Mamadi Keïta (1933 – July 1985) was a leading Guinean politician and member of the Politburo of the First Republic of Guinea.

==Early years==

Mamadi Keïta was born in Kankan, French Guinea in 1933.
He went to Paris, France for his higher education, where he studied philosophy.
After becoming leader of the West African Student's Organization, he was expelled from France in 1961.
He earned a doctorate in philosophy from the University of Geneva.
Returning to Guinea, he became in turn professor, dean and president of the University of Conakry.

==Political career==

Mamadi Keïta was the half-brother of President Sékou Touré's wife, Andrée, which gained him admission to the inner circle of power in the Touré regime.
He became a member of the Central Committee for ideological affairs of the Democratic Party of Guinea.
In January 1971 he was reported to have been a member of the firing squad that shot the former politician Ms. Camara Loffo.
He assisted in the interrogation of Diallo Telli, who was starved to death at Camp Boiro in March 1977.

In 1972, he was leader of the left-wing faction in the Politburo, and was engaged in a struggle with Ismaël Touré to be recognized as the next in line to succeed the president.
At the 9th party congress that year, the right-center took control.
Sékou Touré remained president and Lansana Beavogui was given the newly created title of prime minister.
Ismaël Touré gained the powerful position of Minister of the Economy and Finance, while Mamadi Keïta was relegated to Minister of Culture and Education. His brother Seydou Keïta became ambassador to Western Europe.

In the summer of 1974 he attended the Sixth Pan-African Congress in Dar es Salaam, Tanzania, where he was chairman of the Political Committee, with Marcelino dos Santos of FRELIMO as vice-chairman.
In October 1980, as Minister of Higher Education and Scientific Research he attended an executive board meeting of UNESCO, held in Belgrade, where he was appointed to the Special Committee for the triennium and the Committee on International Non-Governmental Organizations.
In November 1982, he attended the first session of the executive council of ISESCO (Islamic Educational, Scientific and Cultural Organization) in Rabat, Morocco.
He was present at the third ISESCO session held in Casablanca in June 1983.
In December 1983 he was elected a vice-chairman of the UNESCO executive board.

After the political coup that followed the death of Sekou Toure, he was arrested on 3 April 1984.
In July 1985 he was executed by firing squad after the attempted coup led by Diarra Traoré.

__Given records__.
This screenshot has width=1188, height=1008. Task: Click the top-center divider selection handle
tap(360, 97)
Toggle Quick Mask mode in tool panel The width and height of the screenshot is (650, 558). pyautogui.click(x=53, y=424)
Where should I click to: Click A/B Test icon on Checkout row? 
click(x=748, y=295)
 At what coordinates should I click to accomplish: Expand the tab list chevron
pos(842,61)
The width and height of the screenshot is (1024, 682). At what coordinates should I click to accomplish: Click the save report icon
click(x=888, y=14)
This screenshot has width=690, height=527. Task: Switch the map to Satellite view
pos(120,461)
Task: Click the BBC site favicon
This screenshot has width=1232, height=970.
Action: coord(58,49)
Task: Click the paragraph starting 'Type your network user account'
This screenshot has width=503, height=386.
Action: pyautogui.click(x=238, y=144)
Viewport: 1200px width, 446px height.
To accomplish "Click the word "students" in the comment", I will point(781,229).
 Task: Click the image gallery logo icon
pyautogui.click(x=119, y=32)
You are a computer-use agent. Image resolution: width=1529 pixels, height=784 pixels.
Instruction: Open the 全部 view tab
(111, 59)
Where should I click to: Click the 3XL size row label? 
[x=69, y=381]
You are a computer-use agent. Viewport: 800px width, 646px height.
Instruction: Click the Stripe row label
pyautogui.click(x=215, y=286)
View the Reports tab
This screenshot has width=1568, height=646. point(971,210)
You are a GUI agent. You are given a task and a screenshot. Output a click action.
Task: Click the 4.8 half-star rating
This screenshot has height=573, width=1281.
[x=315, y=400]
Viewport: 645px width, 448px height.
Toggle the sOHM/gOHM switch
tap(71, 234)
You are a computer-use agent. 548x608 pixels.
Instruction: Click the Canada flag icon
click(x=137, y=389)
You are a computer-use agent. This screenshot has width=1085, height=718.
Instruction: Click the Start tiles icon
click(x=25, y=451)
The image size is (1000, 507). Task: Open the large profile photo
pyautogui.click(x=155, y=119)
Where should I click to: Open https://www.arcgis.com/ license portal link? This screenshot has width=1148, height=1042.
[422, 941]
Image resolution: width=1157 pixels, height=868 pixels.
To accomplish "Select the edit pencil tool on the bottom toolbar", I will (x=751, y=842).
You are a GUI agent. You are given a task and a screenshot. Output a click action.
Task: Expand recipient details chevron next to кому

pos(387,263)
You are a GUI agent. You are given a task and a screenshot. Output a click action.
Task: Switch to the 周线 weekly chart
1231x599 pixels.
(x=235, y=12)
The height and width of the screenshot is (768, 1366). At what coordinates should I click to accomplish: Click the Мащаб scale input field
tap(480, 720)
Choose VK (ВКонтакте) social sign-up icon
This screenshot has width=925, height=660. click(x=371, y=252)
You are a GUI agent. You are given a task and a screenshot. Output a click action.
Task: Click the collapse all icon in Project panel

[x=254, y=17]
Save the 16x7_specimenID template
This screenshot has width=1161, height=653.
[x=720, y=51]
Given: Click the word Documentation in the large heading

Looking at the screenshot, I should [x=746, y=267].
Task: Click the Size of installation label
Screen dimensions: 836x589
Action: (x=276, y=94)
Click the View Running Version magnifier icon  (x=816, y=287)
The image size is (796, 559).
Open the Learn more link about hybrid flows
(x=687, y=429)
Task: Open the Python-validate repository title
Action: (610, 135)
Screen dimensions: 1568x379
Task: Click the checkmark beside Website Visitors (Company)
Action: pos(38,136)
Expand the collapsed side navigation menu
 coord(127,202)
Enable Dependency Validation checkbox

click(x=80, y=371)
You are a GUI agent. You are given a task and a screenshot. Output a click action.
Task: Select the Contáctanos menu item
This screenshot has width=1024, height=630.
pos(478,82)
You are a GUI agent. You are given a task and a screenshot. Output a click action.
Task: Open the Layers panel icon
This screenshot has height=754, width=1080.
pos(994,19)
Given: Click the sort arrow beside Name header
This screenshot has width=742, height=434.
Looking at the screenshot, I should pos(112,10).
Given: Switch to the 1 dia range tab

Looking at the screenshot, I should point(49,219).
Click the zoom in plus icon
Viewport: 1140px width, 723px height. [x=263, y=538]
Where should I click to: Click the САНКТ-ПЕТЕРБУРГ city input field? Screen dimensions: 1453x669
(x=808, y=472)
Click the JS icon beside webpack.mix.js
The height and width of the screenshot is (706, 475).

__Brief A__. In the text about Mamadi Keïta, which university granted his doctorate in philosophy?
__Brief B__. Turn the paragraph of the text about Mamadi Keïta that begins "In 1972, he was leader" into a short bulleted list that keeps its main facts.
__Brief C__. Summarize the text about Mamadi Keïta in two sentences.

__Response area A__. The University of Geneva.

__Response area B__.
- In 1972, Mamadi Keïta led the Politburo's left-wing faction and competed with Ismaël Touré to be recognized as the president's successor.
- At that year's 9th party congress, the right-center took control.
- Sékou Touré stayed president, and Lansana Beavogui received the newly created title of prime minister.
- Ismaël Touré became Minister of the Economy and Finance, while Keïta was relegated to Minister of Culture and Education.
- His brother Seydou Keïta became ambassador to Western Europe.

__Response area C__. Mamadi Keïta, born in Kankan in 1933, studied philosophy in Paris and Geneva and later led the University of Conakry before becoming a leading Politburo member under Sékou Touré, whose wife was his half-sister. He held ministerial posts and international roles with UNESCO and ISESCO, but was arrested after the coup that followed Touré's death and executed by firing squad in July 1985.